Why is Data Science … Big?
In this article, we look at what data science is, and what is driving its growth and value to businesses and organisations worldwide.
Data science uses multiple disciplines, scientific methods, and processes (e.g. domain expertise, programming skills, data engineering, data preparation, data mining, predictive analytics, machine learning, data visualisation, and knowledge of mathematics and statistics, and more) as well as algorithms and systems to extract knowledge and insights from structured and unstructured data. Data science also apples knowledge and actionable insights from data so that the insights gained can add value and create actionable plans for companies and other organisations.
Vast Amounts of Data Generated and Collected
We now live in a data-driven society with more data being generated than ever before, with most of the data generated in only the last few years. It has been estimated that more than 2.5 quintillion bytes of data are generated every day. The IDC predicts that by 2025, the total (and constantly growing) amount of digital data created worldwide be 163 zettabytes. Data science and the skills of data scientists have enabled companies to use this data to find new opportunities, make better “data-driven decisions”, and turn the insights from the data into added value and competitive advantage.
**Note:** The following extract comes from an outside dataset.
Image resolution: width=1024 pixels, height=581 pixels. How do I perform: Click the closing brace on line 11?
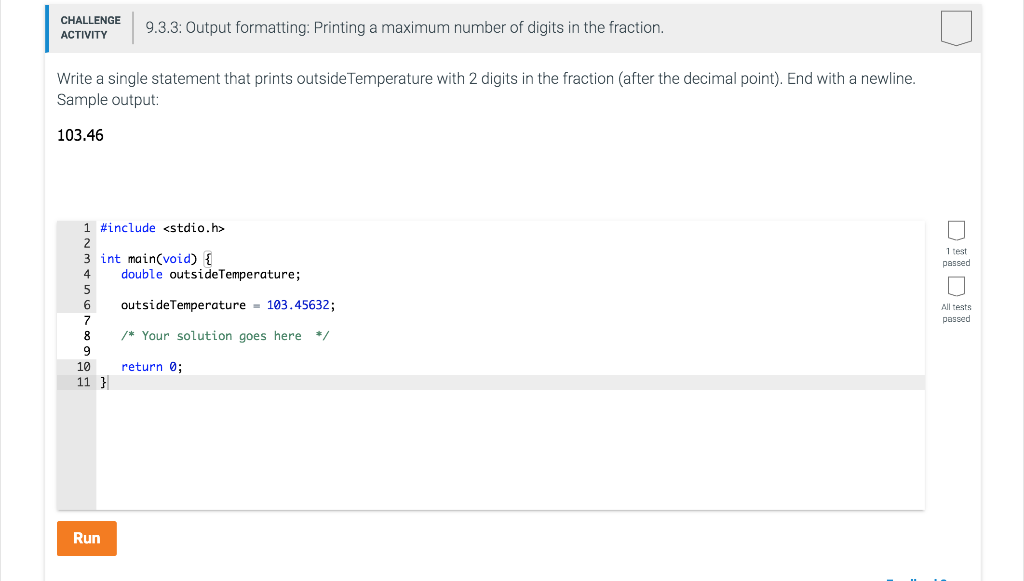pyautogui.click(x=102, y=381)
Drivers of Data Generation and Collection
The key drivers of data generation and collection include:
– The growth of the world’s internet population. For example, just before the pandemic in 2020 (the pandemic has boosted Internet growth further) the internet had reached 59 percent of the world’s population (i.e 4.57 billion people with web access), a 3 percent increase from the previous year (DOMO), with 4.2 billion active on mobile and 3.81 billion using social media (social media companies are the biggest collectors of personal data).
– The growth of artificial intelligence (AI) and AI becoming more accessible to (and affordable for) businesses. AI enables vast amounts of data to be analysed and insights to be found much more quickly and efficiently than ever before. Data scientists and their use of technologies and tools, such as AI, have enabled businesses to tackle and get value from their ‘big data’ (i.e. vast amounts of data they’ve collected) that’s proven too much of a challenge to tackle before.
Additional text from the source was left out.